Cullen didn’t know the times I had literally wept over this very question – alone, in prayer, and in conference with priests at several of my annual Jesuit Retreats in St. Louis.  How could the loving God that I know, sentence my son to life with such a burden?  To create such a yoke of burden to bear all his life.  How could a loving God be so unfair?  To create a person who must choose between the love, affection, companionship and intimacy that we all long for or eternal salvation?  Seriously? That just feels so unfair, even cruel!  My Jesuit confessors were very sympathetic, it wasn’t the first time they had heard this lament.  One even cried with me.  “Remember, He is God, and we are not.  And He IS the loving, forgiving, compassionate Jesus that you know.  Love your son as He loves us.  Let your son walk with God, and he will find salvation.”  But we do suffer with our children.

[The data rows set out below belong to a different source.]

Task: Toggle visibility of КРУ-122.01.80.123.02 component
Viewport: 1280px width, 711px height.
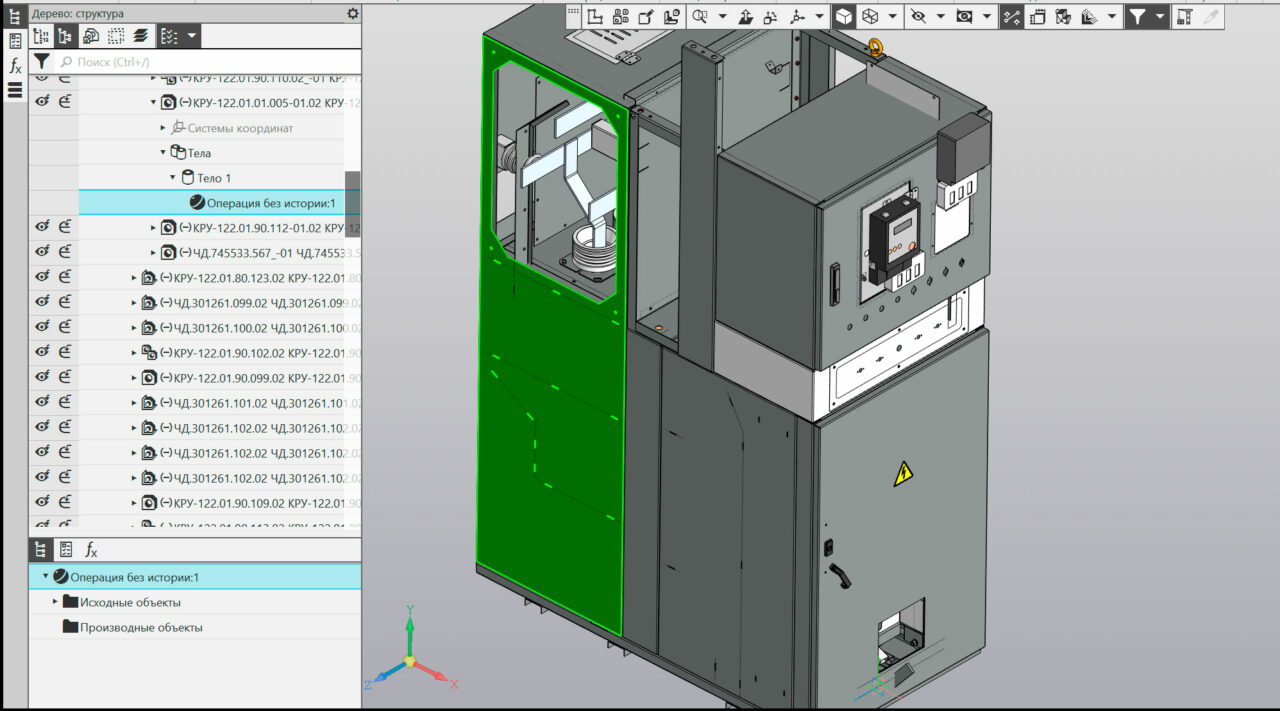Action: [43, 277]
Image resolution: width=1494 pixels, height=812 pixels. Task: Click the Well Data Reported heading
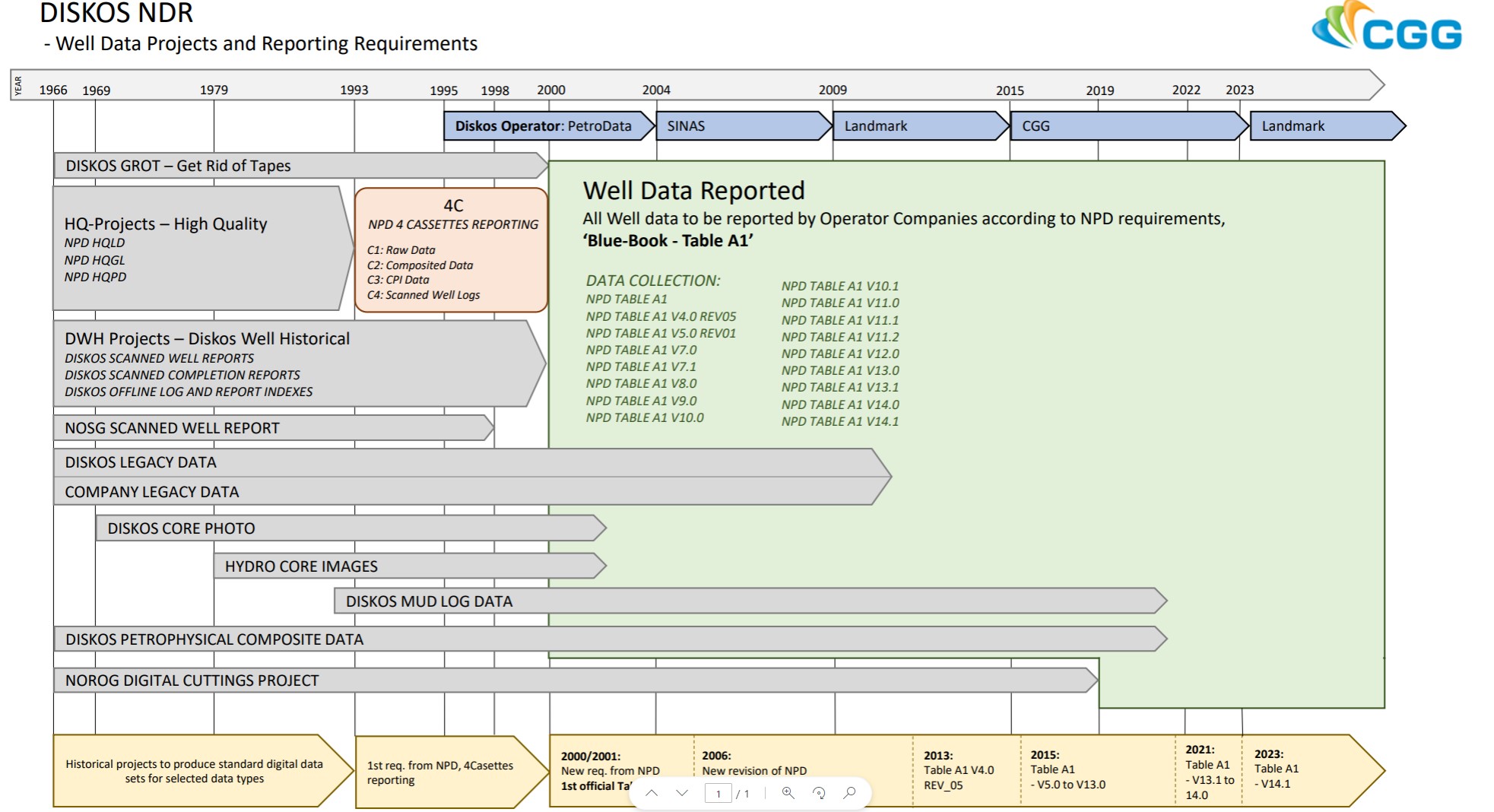693,191
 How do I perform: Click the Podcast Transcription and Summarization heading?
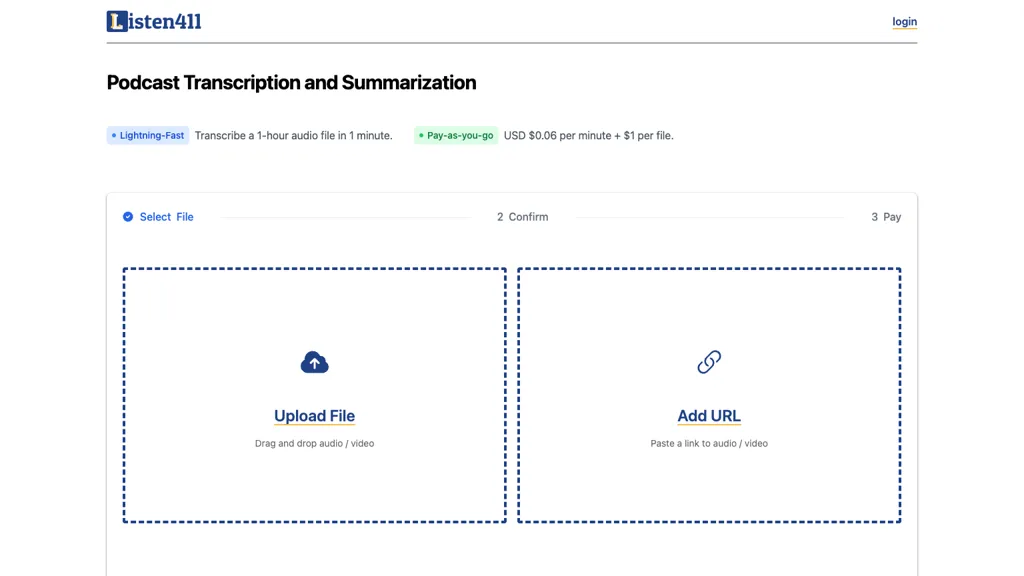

I’m sure Cullen knew I was fumbling for his answer, but he knew I was always honest with him, and that I did my best to lead him.  “The Church’s official position is that your SSA is the cross you must bear, and that you are called to celibacy.  I realize it doesn’t feel fair, and frankly, I don’t know what I would do if I were in your shoes.  One thing is for certain however.  My strongest advice is to pray, talk to God, pray for guidance for the truth.  Your relationship with our God is just that – YOUR relationship with a God so loving that He suffered and died on the cross for YOU.  Kneel down in adoration at the cross, and see the definition of perfect love.  Close your eyes and talk to Christ on the cross.  Pray and contemplate like Ignatious suggests.  Listen in the silence for His love poured out for you.  That’s all I know.  And always pray for strength to do what you know he is telling you.  Just know that He will pick you up, time after time, when you fall down.  Remember that God loves us, but He doesn’t just love us, He IS love itself.  That’s why His is unconditional, unfaltering love.

I felt like I dodged the bullet, the hardest question of all time for someone like him when he then asked, “Dad, that’s the other thing, what’s the point of the whole crucifixion thing?  I get the whole cultural thing back then, about offering sacrifice and all that, but – really?  He was God.  Couldn’t he just snap his fingers and forgive our sins?”

In retrospect this was really the question of existence, His and ours!  But at the time, compared to the previous question, it felt like an easy one.

“Of course He could.  But we wouldn’t see His love.  He showed us He knows all our emotions: loneliness, isolation, and betrayal.  He showed us He knows pain and physical suffering.  That’s why He has the utmost empathy and compassion.  He actually walked in our shoes, because He was one of us.”

That’s the gist of what I remember about our conversation that night in the kitchen.  We both had lots to think about.